Marek był już od kilku tygodni zakochaną w swojej kochance. Nie mogli się doczekać następnej nocy, kiedy będą mogli się spotkać i cieszyć się swoimi ciałami.
Kiedy w końcu nadszedł ten dzień, Marek pędził do jej mieszkania z sercem walącym jak oszalałe. W końcu dotarł i zadzwonił do drzwi. Drzwi otworzyły się, a jego kochanka stała przed nim, uśmiechając się zalotnie.
Witaj – powiedziała, przyciągając go do siebie.
Marek pocałował ją głęboko, czując jak jego ciało reaguje na jej dotyk. Była tak piękna, tak seksowna. Nie mógł się powstrzymać, by nie dotykać jej ciała, przesuwając ręce po jej plecach, biodrach i pośladkach.
Kochanka odwzajemniała jego pocałunki
Marek czuł się jak w niebie, jego ciało było rozgrzane i gotowe na więcej.
Chodź – powiedziała, trzymając go za rękę i prowadząc do sypialni.

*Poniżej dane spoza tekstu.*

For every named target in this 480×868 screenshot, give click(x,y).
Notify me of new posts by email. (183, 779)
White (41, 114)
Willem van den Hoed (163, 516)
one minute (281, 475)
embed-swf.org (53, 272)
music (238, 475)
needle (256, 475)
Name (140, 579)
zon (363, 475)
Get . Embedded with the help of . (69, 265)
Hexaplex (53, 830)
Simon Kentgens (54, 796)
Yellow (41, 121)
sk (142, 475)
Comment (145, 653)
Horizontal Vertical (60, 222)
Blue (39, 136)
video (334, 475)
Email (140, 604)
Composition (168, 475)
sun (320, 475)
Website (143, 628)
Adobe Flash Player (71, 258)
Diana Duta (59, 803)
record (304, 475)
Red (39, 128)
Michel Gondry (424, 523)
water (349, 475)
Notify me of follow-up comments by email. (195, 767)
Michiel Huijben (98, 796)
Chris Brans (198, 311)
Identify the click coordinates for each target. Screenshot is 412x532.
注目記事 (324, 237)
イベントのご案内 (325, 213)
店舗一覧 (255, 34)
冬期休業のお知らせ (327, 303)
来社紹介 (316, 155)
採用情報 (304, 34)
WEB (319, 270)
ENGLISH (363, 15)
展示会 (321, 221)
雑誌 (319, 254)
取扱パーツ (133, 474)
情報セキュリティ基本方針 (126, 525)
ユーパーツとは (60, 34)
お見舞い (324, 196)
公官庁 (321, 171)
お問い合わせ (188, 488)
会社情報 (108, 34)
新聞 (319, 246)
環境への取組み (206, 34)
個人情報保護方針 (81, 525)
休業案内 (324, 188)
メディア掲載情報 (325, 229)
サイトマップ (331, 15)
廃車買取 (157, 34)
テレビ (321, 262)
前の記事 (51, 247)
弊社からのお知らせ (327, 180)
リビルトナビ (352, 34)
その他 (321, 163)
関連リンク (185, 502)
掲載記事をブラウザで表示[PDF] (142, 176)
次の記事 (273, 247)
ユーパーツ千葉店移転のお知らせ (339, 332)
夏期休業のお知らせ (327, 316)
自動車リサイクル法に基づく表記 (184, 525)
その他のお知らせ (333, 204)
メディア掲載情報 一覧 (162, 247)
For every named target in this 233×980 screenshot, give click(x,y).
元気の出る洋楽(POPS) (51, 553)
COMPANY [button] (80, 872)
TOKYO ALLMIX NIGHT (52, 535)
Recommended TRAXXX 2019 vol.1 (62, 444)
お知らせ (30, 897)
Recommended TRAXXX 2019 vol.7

Kiedy weszli do pokoju, Marek mógł już poczuć zapach jej ciała i jego ciało zaczynało reagować jeszcze bardziej. Kochanka odwróciła się do niego i powoli zaczęła rozpinać jego koszulę, całując go przy tym po szyi i klatce piersiowej.
Marek czuł się jakby miał zemdleć z rozkoszy. Kochanka zdjęła mu koszulę i przesunęła ręce po jego torsie, masując jego mięśnie. On zaczynał rozpinać jej sukienkę, rozchylając ją i odkrywając jej piękne ciało.
Kochanka zaprowadziła go na łóżko i zaczęła go całować po całym ciele. Marek czuł się jakby był w raju, jego ciało było rozgrzane i gotowe na więcej. Jego kochanka była tak seksowna i tak dobra w tym, co robiła.
Marek zaczął ją dotykać po całym ciele, przesuwając ręce po jej piersiach, brzuchu i udach
Ona jęczała z rozkoszy, a jego ciało reagowało jeszcze bardziej.
Kochanka zaczęła go całować po całym ciele, zatrzymując się na jego mosznie i masując jego penisa. Marek czuł się jakby miał wybuchnąć z rozkoszy.
Ona położyła się na nim i zaczęła go ujeżdżać. Marek czuł się jakby był w raju, jego ciało było rozgrzane i gotowe na więcej. Ona ruszała się na nim, przesuwając się w górę i w dół, a on jęczał z rozkoszy.
Kochanka szczytowała, a Marek razem z nią, czując jak jego ciało trzęsie się z rozkoszy. Leżeli tam, przytuleni, zmęczeni i szczęśliwi po takiej nocy pełnej rozkoszy i miłości. Marek wiedział, że ta noc była tylko początkiem wielu innych nocnych spotkań z jego ukochaną partnerką.